3.2 Court’s Legal Reasoning
The Court’s reasoning travels through three logical arcs:
- Failure to Prove Foundational Facts
The prosecution could not conclusively establish two key links: (a) that the deceased actually reached Suraiya’s house and (b) that the appellants were inside at that precise time. Without those “primary” facts, Section 106 could not be invoked to call for an explanation from the accused. - Evidentiary Deficiency of CDRs
The call-records lacked the statutory certificate. Objection had been taken in trial, yet the prosecution never cured it. Following Anvar P.V., uncertified electronic secondary evidence cannot be read, irrespective of when the trial occurred. - Scepticism toward Single-Tower Location Evidence
Even on merits, a single tower’s coverage (½–2 miles typically) is too broad to pinpoint presence. The judgment educates lower courts to demand either multi-tower triangulation or supporting evidence before accepting such data as proof of location.
3.3 Potential Impact of the Decision
- Electronic Evidence Compliance Surge: Investigators and prosecutors must institutionalise prompt issuance and filing of
65-B(4)
certificates. Any laxity will likely prove fatal. - Higher Bar for Cell-Tower Based Presence: Mere single-tower CDRs will rarely suffice; forensic cell-site analysis or triangulation may become standard.
- Appellate Discipline Strengthened: High Courts have been reminded that reversing an acquittal demands “perversity” in trial-court findings, not just a different appreciation of evidence.
- Retrospective Application Clarified: The Court’s willingness to apply Anvar P.V. even to pre-2014 trials—and in a non-capital case—foreshadows uniform, retrospective enforceability unless Parliament intervenes.
- Defence Litigation Strategy: Defence counsel are encouraged to raise timely objections to electronic evidence; doing so secures the right to later challenge admissibility.
4. Complex Concepts Simplified
- Section 65-B Certificate
- A written declaration from the person controlling the computer/device, assuring that the electronic copy is accurate and created during ordinary business, signed with particulars. Without it, computer print-outs remain inadmissible.

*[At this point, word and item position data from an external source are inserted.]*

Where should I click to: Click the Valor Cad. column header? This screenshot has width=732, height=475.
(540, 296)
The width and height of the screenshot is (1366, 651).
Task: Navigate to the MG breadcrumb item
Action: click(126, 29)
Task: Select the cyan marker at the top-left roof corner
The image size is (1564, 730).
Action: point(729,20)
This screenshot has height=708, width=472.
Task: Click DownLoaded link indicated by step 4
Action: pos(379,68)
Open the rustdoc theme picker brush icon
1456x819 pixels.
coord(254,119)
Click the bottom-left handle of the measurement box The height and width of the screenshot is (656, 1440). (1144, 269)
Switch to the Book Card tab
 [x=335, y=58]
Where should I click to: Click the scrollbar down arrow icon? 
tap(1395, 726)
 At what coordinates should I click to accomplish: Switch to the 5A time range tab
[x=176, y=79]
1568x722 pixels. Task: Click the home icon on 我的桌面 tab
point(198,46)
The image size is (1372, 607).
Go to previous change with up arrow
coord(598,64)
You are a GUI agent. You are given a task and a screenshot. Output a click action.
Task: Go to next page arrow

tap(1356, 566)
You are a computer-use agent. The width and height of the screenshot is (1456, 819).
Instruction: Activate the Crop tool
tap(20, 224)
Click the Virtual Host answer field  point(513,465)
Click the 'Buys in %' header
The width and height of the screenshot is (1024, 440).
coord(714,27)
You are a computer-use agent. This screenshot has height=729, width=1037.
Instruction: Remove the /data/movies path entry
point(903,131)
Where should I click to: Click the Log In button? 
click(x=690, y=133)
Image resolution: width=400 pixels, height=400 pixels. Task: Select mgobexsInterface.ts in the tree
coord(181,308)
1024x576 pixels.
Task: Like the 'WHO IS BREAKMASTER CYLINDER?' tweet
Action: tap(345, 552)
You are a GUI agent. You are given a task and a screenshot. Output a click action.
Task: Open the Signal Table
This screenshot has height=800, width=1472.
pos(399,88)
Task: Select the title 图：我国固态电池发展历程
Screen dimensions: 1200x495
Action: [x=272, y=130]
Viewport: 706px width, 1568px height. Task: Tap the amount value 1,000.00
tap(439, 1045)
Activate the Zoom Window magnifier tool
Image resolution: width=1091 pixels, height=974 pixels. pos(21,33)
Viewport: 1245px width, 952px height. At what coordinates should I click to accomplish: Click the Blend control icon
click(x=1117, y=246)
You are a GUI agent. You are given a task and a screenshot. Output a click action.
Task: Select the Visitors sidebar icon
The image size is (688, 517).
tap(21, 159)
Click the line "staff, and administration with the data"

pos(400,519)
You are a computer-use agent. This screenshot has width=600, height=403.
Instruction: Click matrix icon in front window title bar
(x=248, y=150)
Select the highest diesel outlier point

- Cell-Tower Location Data
- When a phone makes/receives a call, it connects to the nearest tower. The tower ID logged in CDRs only indicates a rough radius around that tower, not GPS-level accuracy.
- “Perverse Finding”
- A trial-court conclusion is perverse if no rational person could have reached it on the evidence; mere possibility of another view is not enough.
- Section 106, Evidence Act
- If a fact is especially within an accused’s knowledge (e.g., contents of a private conversation), he must explain; but this operates only after prosecution shows a foundational chain of circumstances.
- Circumstantial Evidence Test
- All circumstances must be fully established, form a complete chain, and unerringly point to the guilt of the accused, ruling out any reasonable alternative hypothesis.
5. Conclusion
Rahil v. State (NCT of Delhi) crystallises two vital safeguards in criminal trials. First, it cements the non-negotiable requirement of Section 65-B certification—without which electronic artefacts are legal mirages. Second, it reinscribes the doctrine that acquittal enjoys a double presumption of innocence, reversible only by proof of perversity, not by conjecture or convenience. The ruling also demystifies technological evidence, warning courts against the seductive but often misleading precision of cell-tower data. In sum, the judgment realigns investigative practice with statutory mandates and fortifies the fairness of criminal adjudication.